Azure, Azure Resource Manager, Azure Stack
comments 8

Building Azure Resource Manager Templates – Using Domain Join Extension

The scenario that we used to understand and build ARM templates contained a domain controller VM along with one or more VMs that joined the domain service hosted by the DC VM.

demo

To make sure the VMs join the domain, we used PowerShell DSC configuration. One of the biggest quirks, at least what I faced, with DSC extension with ARM templates is that it takes little longer to complete. For example, the complete scenario deployment took almost 48 minutes to deploy. I am not making up that number. Here is the proof.

dsc-deploy-time

Now, 48 minutes may not sound that worse but imagine deploying tens of VMs that need to join the domain using the DSC configuration as we saw in the earlier example in this series.

This is where the new JsonADDomainExtension helps! Instead of using DSC configuration to add VMs to a AD domain, we will now use this VM extension. Within the earlier template that deployed this scenario, we will remove the domainJoin resource definition and replace that with JsonADDomainExtension.

Here is how that new resource definition looks.

In this extension settings, I am re-using a few parameters such as adDomainName, adminUserName, and adminPassword. I added a new parameter called OUPath. This specifies the organization unit for the VM computer account and it is not mandatory to specify this. Let’s take a quick look at the properties of this resource.

Property Name Description
Name Name of the Active Directory Domain to join
User Administrator account name to authenticate
Restart Specifies if the VM should restart after domain join. Possible values: true or false
Options Domain join options. Default option is 3.

Refer to NetJoin options on MSDN.

OUPath Organization Unit for the VM computer account. It is not mandatory to specify this value.

Example specification: OU=testOU; DC=domain; DC=Domain; DC=com

The complete template that uses this new extension is rather lengthy. So, click on the below Deploy to Azure button to deploy this template.

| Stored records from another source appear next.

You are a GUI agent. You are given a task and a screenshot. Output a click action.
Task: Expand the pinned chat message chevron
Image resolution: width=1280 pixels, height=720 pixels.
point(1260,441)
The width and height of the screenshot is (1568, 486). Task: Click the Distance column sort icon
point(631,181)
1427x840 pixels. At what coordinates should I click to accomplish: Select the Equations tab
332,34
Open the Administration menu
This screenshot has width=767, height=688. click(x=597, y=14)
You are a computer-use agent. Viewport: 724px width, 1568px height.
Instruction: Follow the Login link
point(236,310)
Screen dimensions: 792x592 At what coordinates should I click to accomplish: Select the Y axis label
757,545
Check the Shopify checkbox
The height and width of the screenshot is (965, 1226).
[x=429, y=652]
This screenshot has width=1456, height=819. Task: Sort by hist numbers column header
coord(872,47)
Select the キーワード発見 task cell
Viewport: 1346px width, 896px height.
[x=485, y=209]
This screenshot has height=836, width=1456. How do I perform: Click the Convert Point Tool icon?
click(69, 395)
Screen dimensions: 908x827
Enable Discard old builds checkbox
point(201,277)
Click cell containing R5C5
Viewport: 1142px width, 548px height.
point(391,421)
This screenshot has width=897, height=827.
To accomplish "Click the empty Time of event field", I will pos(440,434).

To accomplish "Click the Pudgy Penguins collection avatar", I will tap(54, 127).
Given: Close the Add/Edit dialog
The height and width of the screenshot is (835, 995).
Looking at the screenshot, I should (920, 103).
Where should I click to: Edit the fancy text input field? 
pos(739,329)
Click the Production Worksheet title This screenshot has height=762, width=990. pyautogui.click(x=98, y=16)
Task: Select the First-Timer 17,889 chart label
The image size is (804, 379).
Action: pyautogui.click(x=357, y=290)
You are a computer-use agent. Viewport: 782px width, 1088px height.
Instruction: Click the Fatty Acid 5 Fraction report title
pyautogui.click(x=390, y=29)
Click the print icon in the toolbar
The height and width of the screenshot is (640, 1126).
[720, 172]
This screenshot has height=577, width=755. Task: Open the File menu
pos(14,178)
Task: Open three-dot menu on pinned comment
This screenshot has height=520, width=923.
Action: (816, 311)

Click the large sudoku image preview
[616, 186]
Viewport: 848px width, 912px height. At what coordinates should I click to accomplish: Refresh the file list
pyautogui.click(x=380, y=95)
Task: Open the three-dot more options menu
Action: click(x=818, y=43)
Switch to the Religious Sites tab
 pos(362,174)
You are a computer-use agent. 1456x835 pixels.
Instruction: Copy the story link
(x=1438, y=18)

As compared to the DSC way of joining a domain, the new domain join extension method took only 31 minutes. This is it for now! Try this template and let me know what you think.

Filed under: Azure, Azure Resource Manager, Azure Stack

by

Ravikanth is a principal engineer and the lead architect for Microsoft and VMware virtualized and hybrid cloud solutions within the Infrastructure Solutions Group at Dell EMC. He is a multi-year recipient of Microsoft Most Valuable Professional (MVP) award in Windows PowerShell (CDM) and Microsoft Azure. Ravikanth is the author of Windows PowerShell Desired State Configuration Revealed (Apress) and leads Bangalore PowerShell and Bangalore IT Pro user groups. He can be seen speaking regularly at local user group events and conferences in India and abroad.

  • Neither of these seem acceptable to me. 30 minutes to join a domain? SCVMM deployments, SCCM OSD task sequences, MDT, these all take no longer than the reboot… That’s seconds in a VM, minutes on metal.

    IMO I’d not settle for either: these times are unacceptable.

  • @Justin, Not sure if I gave you that impression that this is only domain join. However, this is a complete deployment with storage account, vnet, vnics, load balancer, load balancer rules, AD VM creation, AD creation, and three VM creation and joining those to the AD Domain.

  • Not sure if I gave you that impression that this is only domain join. However, this is a complete deployment with storage account, vnet, vnics, load balancer, load balancer rules, AD VM creation, AD creation, and three VM creation and joining those to the AD Domain.

  • That’s certainly a better time then, I thought you were only measuring domain join time 🙂

    I also find it interesting that the extra minutes were for wmf5 install. For security reasons that might be worth the extra couple minutes (IIRC wmf4 has a security bug)

  • Agree! depends on what you need WMF 5.0 for. Security related fixes are a must!

  • Pingback: Luper's Learnings - Azure Technical Community for Partners (March 2016) - Luper’s Learnings - Site Home - TechNet Blogs()

  • Oliver

    I will have to try this! I am running into issues passing credentials into a DSC script from my JSON templates – keep getting username/pass is incorrect, but I am passing the same credentials as everything else. I had the same issues with the xWaitforADDomain module, so I am probably doing something wrong there, but I can’t for the life of me figure out what.

  • Oliver

    Now that I think of it, what I am doing is using a KeyVault secret for my password, that’s linked via the parameters file, and the main template is calling that and supposedly passing that to the DSC template. Do you know if that should work or not? I would think it would have something to do with what has access to the keyvault – right now it’s just my azure account, which is doing the deployment from the template, but if the DSC script is run as another account that might pose problems. Do you know what account a DSC extension would run as? If you do know, please shoot me an email! I would really appreciate it.